The United States has long held that military force cannot be used to adjust borders. But that stance may rapidly be changing, ending the post-1945 consensus and emboldening states that want to secure themselves by grabbing territory from neighbors.
In a tweet on March 21, U.S. President Donald Trump said it was time for the United States to recognize the Golan Heights as Israeli territory. Shortly thereafter, Israeli Prime Minister Benjamin Netanyahu issued his own tweet thanking Trump for the impending recognition. The Israeli government has been assiduously lobbying since early 2018 for international recognition of the Golan Heights, which the country has occupied since 1967, as Israel's own.
Why It Matters
If the United States follows through on Trump's pronouncement, U.S. recognition of the Israeli claim would represent a substantial change not only in American policy toward Israel, but also in its broader commitment to the post-World War II settlement regarding border changes. Until this point, the United States has recognized only either border changes that states have mutually agreed upon or boundary shifts resulting from civil war. The Golan Heights, which is outside the 1948 borders of the British mandate of Palestine, does not qualify under either criterion. Moreover, because Israel took the territory by military means for strategic purposes, a U.S. recognition could create a precedent for future governments to claim they can reasonably seize territory they see as strategically vital to their security, rather than rely on historical or ethnic claims.

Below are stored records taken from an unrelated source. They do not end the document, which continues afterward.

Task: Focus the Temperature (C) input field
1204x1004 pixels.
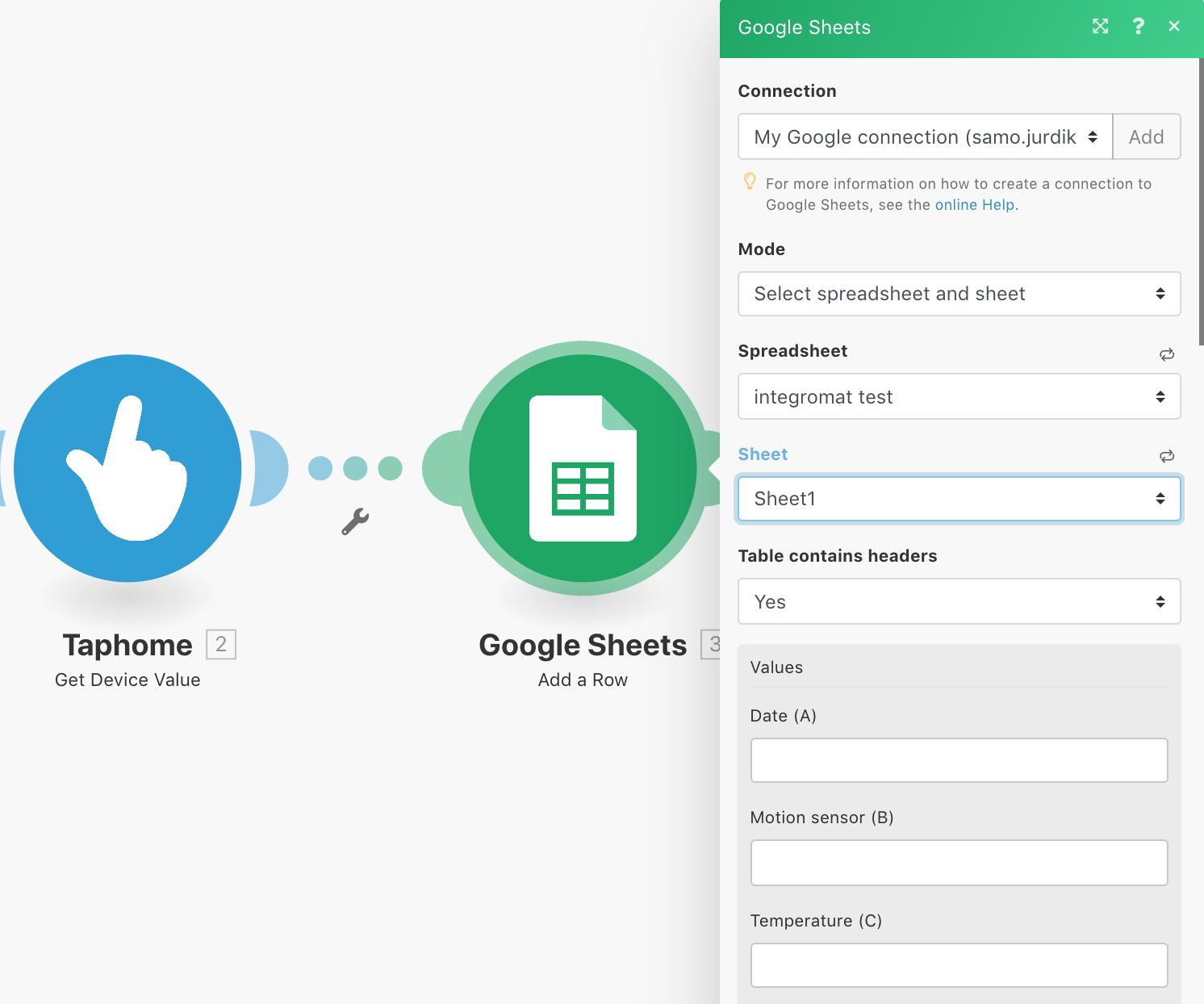Action: click(959, 965)
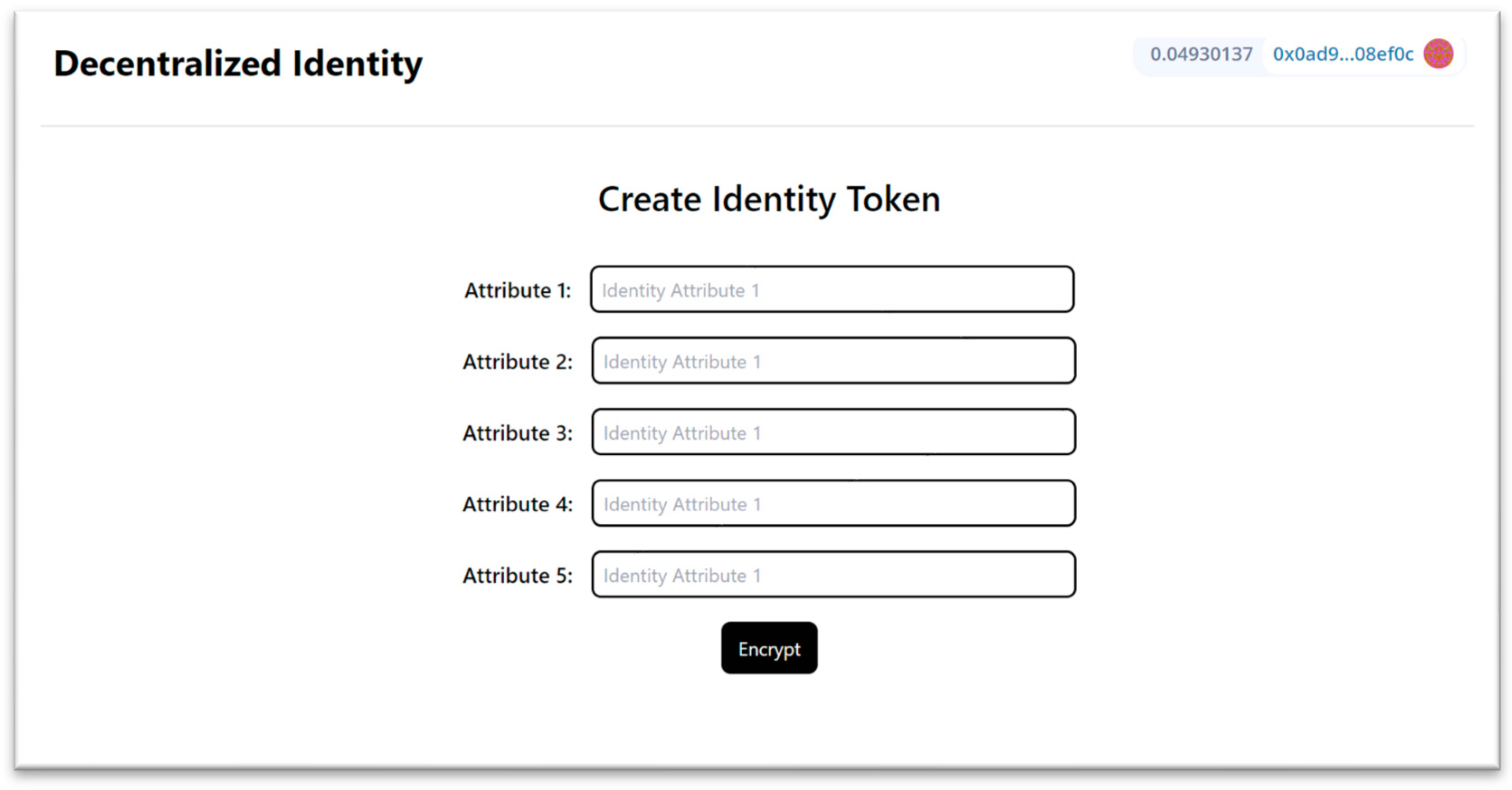1512x790 pixels.
Task: Click the Decentralized Identity site title
Action: [238, 64]
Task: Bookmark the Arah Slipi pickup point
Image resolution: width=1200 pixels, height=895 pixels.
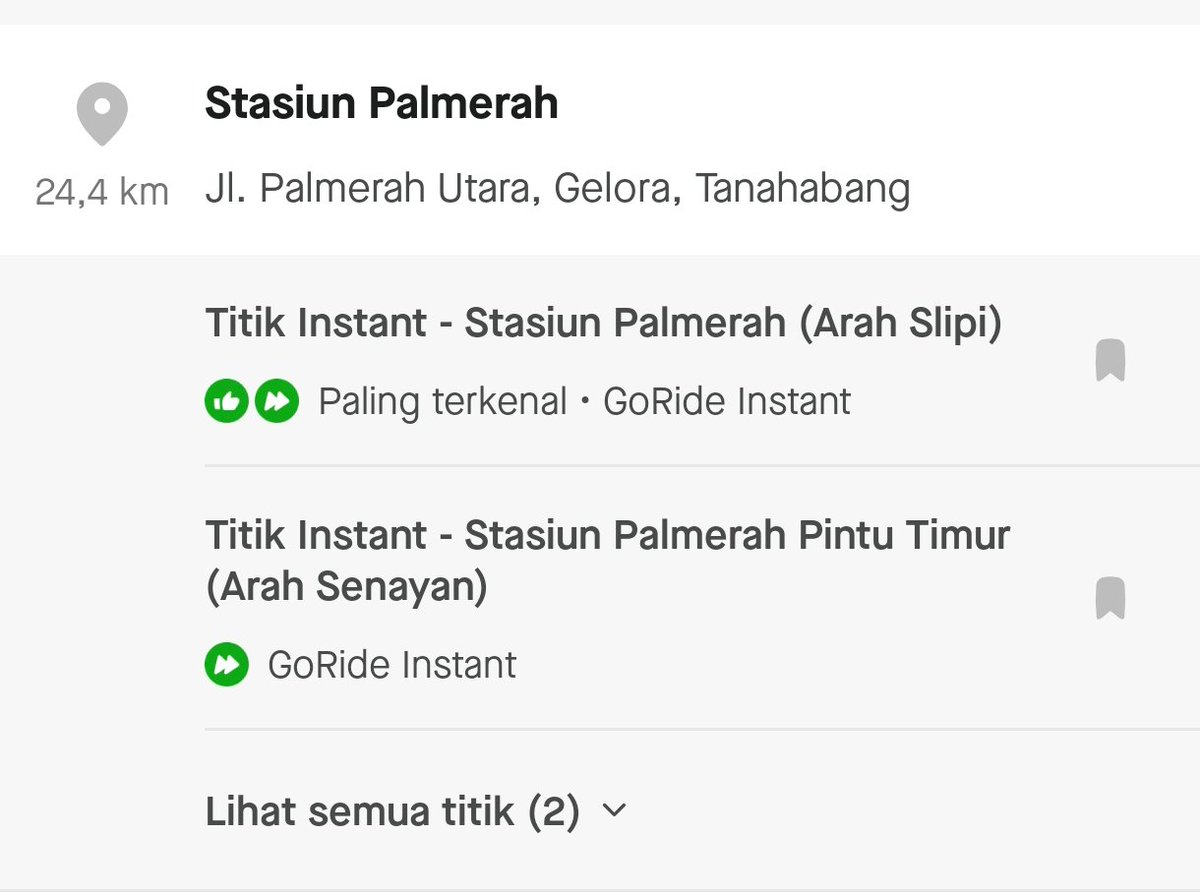Action: pos(1110,360)
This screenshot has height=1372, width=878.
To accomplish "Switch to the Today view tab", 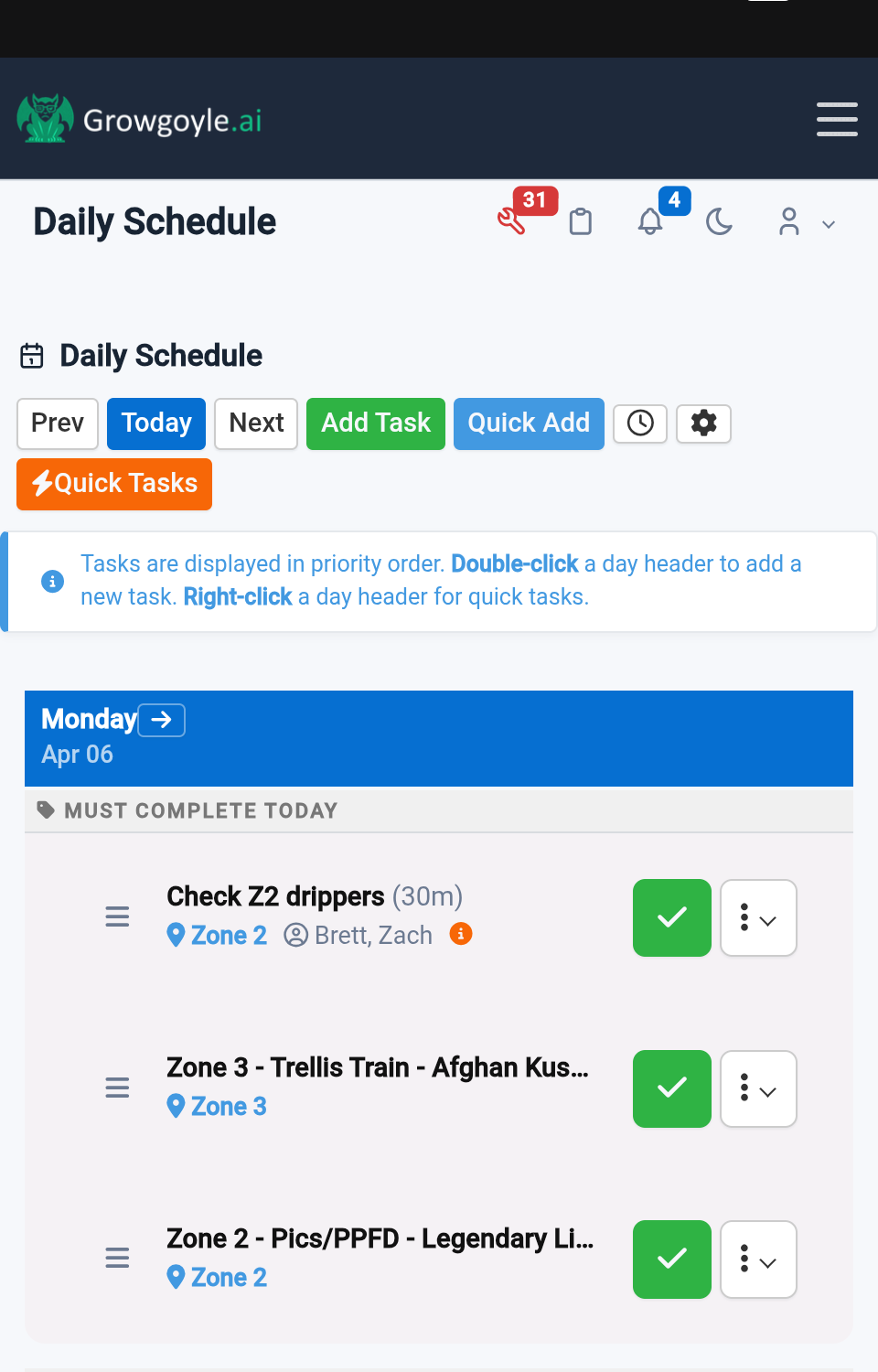I will click(x=155, y=423).
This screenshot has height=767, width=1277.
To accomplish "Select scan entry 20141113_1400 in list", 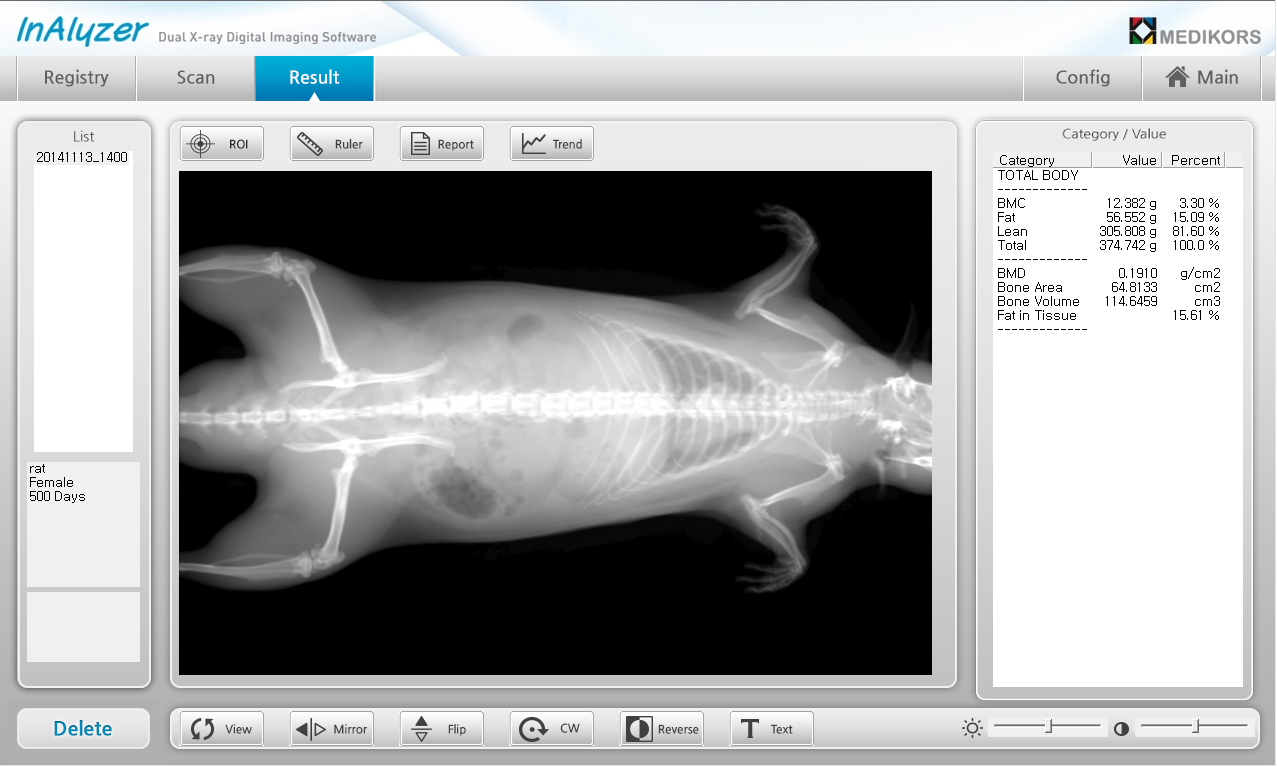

These factors will embolden states both great and small to view military force as a potential means to adjust their borders, justifying their actions on ethnic, religious, historical or, with the Golan Heights in mind, strategic grounds. States that maintained a principled opposition to Russia's annexation of Crimea may find Moscow's arguments more appealing; Serbia, which says it must control portions of northern Kosovo for security purposes, will see reduced risk in pressing these claims; while other minor territorial disputes, like the one between Qatar and Bahrain, may be less likely to draw a U.S. intervention if states use riskier military means to resolve them.
Netanyahu's close ties with the Trump White House played into the decision to recognize the Golan Heights. The U.S. move will aid him in the upcoming elections, where the votes of Israeli nationalists could swing the balance. Recognition would fulfill a long-cherished goal of Israel, which effectively annexed it when it unilaterally imposed Israeli law on the territory in 1981. Israel captured the territory from Syria in 1967, using it as a bargaining chip to gain a peace treaty with Syria as recently as 2010. But as Iranian influence in Damascus grew and its military presence near the Golan Heights increased over the course of the Syrian civil war, the Israeli government changed its calculation, instead pressing for a permanent annexation to provide a strategic buffer against Tehran.